**What you have to do**
Extend the news report on Italy's looming government crisis, picking up directly after its final sentence.

Italy risks facing a full-blown government crisis on Tuesday evening, as a key Cabinet meeting could expose an irrevocable split within the fragile ruling coalition.

The crisis would hit the country just as it is struggling to contain a new wave of COVID-19, which has already claimed almost 80,000 lives and triggered a dramatic recession.

The Cabinet meets late on Tuesday to approve Italy’s economic recovery plan, which includes spending for more than €200 billion (over $243 billion) in loans and grants earmarked by the EU to help countries hit hard by the pandemic.

Former premier Matteo Renzi, leader of the centrist Italia Viva party, has harshly criticized the government for its plans on how to invest the EU funds, threatening to pull his two ministers from the government.

The move could come as soon as Tuesday night and would formally trigger a political crisis, as Prime Minister Giuseppe Conte does not have a working parliamentary majority without Italia Viva’s support.

At that point, Conte would likely offer his resignation to President Sergio Mattarella and then obtain a mandate to see if he can win enough votes in Parliament to form a new government.

The premier can also try to go straight to Parliament and face a confidence vote, a risky option that would rule out a new mandate for him in case of failure.

If Conte is not able to secure an alternative majority, Mattarella will hold negotiations with other parties to find a political solution.

In light of the ongoing health and economic crisis, the president will probably give party leaders just a few days to strike a compromise.

**Entries provided**
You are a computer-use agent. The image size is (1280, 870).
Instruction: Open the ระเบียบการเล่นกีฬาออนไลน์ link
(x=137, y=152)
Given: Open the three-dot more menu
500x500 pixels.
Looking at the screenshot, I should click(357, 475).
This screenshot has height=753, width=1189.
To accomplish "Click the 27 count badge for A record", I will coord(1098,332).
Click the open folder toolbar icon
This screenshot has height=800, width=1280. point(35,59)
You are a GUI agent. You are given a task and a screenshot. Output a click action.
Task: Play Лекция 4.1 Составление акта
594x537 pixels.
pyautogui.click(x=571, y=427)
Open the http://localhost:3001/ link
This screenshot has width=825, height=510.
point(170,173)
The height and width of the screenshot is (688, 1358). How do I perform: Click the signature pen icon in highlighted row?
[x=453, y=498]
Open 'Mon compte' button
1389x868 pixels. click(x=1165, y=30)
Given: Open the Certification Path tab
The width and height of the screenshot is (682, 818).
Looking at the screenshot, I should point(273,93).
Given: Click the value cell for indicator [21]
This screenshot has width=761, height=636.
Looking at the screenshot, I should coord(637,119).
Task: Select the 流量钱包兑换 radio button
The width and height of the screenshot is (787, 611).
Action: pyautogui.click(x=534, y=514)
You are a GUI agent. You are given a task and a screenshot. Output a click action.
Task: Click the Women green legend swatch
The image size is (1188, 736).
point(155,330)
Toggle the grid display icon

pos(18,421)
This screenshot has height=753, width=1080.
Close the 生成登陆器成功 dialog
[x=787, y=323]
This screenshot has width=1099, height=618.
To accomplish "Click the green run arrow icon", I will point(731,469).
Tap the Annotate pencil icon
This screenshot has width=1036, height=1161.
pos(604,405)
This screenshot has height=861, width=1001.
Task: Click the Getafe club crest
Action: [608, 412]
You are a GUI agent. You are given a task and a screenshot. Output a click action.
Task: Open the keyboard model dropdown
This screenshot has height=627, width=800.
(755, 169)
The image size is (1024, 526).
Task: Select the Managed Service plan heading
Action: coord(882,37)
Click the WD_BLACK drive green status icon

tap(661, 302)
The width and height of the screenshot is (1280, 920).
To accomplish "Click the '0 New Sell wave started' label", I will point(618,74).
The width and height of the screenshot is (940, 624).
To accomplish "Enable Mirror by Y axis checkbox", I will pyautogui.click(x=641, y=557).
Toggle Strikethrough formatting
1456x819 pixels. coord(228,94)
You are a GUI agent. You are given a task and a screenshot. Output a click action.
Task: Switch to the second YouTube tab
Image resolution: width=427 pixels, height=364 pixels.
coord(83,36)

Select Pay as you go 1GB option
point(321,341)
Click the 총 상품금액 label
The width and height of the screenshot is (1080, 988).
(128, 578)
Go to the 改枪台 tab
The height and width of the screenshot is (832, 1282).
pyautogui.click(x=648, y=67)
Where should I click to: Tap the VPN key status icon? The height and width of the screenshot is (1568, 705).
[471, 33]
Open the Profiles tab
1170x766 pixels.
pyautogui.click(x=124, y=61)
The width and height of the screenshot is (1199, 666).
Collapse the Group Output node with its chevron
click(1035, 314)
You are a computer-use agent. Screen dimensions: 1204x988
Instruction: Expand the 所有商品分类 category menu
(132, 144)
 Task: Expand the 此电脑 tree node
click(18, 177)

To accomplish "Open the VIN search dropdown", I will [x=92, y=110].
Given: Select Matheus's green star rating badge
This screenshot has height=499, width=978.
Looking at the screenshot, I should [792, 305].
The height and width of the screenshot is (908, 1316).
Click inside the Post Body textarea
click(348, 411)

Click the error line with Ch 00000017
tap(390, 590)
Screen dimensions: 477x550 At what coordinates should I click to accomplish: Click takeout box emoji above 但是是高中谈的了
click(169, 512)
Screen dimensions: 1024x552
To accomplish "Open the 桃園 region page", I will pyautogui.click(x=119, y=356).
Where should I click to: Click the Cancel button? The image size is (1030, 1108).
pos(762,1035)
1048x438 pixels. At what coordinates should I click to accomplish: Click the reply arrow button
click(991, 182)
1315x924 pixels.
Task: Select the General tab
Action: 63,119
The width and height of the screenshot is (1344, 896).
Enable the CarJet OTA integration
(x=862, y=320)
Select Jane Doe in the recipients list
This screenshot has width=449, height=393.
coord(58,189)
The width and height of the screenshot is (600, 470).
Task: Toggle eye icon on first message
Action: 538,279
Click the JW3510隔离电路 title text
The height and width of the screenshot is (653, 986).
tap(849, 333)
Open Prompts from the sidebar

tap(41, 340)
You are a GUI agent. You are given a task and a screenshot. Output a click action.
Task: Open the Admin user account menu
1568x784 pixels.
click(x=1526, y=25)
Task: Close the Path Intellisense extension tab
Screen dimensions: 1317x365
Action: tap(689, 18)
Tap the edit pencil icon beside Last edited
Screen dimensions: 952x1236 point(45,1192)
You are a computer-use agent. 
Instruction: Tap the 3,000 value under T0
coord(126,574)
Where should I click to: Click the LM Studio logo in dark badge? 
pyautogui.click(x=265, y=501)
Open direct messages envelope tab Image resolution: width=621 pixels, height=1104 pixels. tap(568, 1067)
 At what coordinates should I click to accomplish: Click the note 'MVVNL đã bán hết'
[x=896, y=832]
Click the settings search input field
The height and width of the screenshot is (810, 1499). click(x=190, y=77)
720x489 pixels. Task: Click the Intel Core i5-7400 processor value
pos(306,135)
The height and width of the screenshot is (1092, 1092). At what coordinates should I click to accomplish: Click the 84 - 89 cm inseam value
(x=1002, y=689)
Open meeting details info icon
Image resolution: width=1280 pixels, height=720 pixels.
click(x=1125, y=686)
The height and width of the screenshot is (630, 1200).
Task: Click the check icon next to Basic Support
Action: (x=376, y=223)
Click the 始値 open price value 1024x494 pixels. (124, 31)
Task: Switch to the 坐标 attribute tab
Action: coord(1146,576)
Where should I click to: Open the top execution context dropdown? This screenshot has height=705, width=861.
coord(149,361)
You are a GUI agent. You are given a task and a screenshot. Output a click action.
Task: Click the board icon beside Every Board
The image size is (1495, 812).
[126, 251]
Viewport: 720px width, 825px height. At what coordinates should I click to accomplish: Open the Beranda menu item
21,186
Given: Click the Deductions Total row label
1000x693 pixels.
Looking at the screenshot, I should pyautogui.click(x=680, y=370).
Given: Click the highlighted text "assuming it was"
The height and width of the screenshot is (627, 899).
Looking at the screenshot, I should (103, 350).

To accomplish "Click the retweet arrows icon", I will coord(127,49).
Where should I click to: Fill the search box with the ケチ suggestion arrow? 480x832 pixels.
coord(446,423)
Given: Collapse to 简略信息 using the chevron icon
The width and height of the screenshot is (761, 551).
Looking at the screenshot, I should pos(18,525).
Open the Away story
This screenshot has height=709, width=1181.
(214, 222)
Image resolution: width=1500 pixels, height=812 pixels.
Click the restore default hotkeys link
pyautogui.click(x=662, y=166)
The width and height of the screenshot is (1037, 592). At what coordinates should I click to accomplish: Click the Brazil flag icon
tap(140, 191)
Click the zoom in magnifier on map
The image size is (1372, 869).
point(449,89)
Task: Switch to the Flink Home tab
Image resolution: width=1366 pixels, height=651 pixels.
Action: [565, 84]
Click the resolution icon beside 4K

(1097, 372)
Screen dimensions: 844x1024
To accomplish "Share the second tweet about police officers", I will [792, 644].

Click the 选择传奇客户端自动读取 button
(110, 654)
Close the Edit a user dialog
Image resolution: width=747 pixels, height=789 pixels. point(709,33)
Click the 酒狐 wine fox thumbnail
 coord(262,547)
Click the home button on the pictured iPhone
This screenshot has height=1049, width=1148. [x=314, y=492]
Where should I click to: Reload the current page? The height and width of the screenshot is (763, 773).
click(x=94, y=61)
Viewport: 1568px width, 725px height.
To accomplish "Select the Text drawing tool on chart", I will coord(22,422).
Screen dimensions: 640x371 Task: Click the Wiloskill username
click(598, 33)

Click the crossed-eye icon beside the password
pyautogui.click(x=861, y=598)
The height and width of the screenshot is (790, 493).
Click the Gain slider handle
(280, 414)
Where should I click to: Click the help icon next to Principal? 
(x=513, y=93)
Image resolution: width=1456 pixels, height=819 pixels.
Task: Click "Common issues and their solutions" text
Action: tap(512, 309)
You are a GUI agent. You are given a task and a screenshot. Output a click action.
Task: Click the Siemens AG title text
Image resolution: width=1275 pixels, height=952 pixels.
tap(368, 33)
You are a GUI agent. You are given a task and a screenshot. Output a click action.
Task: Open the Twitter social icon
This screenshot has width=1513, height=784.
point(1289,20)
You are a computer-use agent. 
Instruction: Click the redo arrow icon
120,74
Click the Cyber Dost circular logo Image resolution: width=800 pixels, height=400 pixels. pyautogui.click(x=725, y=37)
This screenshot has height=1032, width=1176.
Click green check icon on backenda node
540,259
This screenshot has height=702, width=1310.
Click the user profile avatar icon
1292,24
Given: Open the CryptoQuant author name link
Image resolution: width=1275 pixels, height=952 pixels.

**Answer to this exercise**
If no deal is reached, Mattarella will be forced to dissolve Parliament and call early elections.

This outcome, however, is very unlikely as both the main partners of the current government – the Five Star Movement and the Democratic Party – know that early polls could lead to a victory for the center-right opposition led by Matteo Salvini’s League party.

Renzi also knows that his party – hovering below 3% in recent polls – would probably be at risk of survival in case of new elections.

A broad national unity government led by a well-respected technocrat, such as former European Central Bank head Mario Draghi, would also be a possible, but quite unlikely, alternative.

Italy reported 616 new coronavirus-related deaths on Tuesday, up from 448 a day before.

Health Ministry data showed new infections rising to 14,242, from 12,532 on Monday, as the second wave continues to hit the country hard.

A political crisis amid the health emergency could also damage Italy’s massive vaccination campaign, which started at the end of last year and has seen more than 730,000 people inoculated nationwide.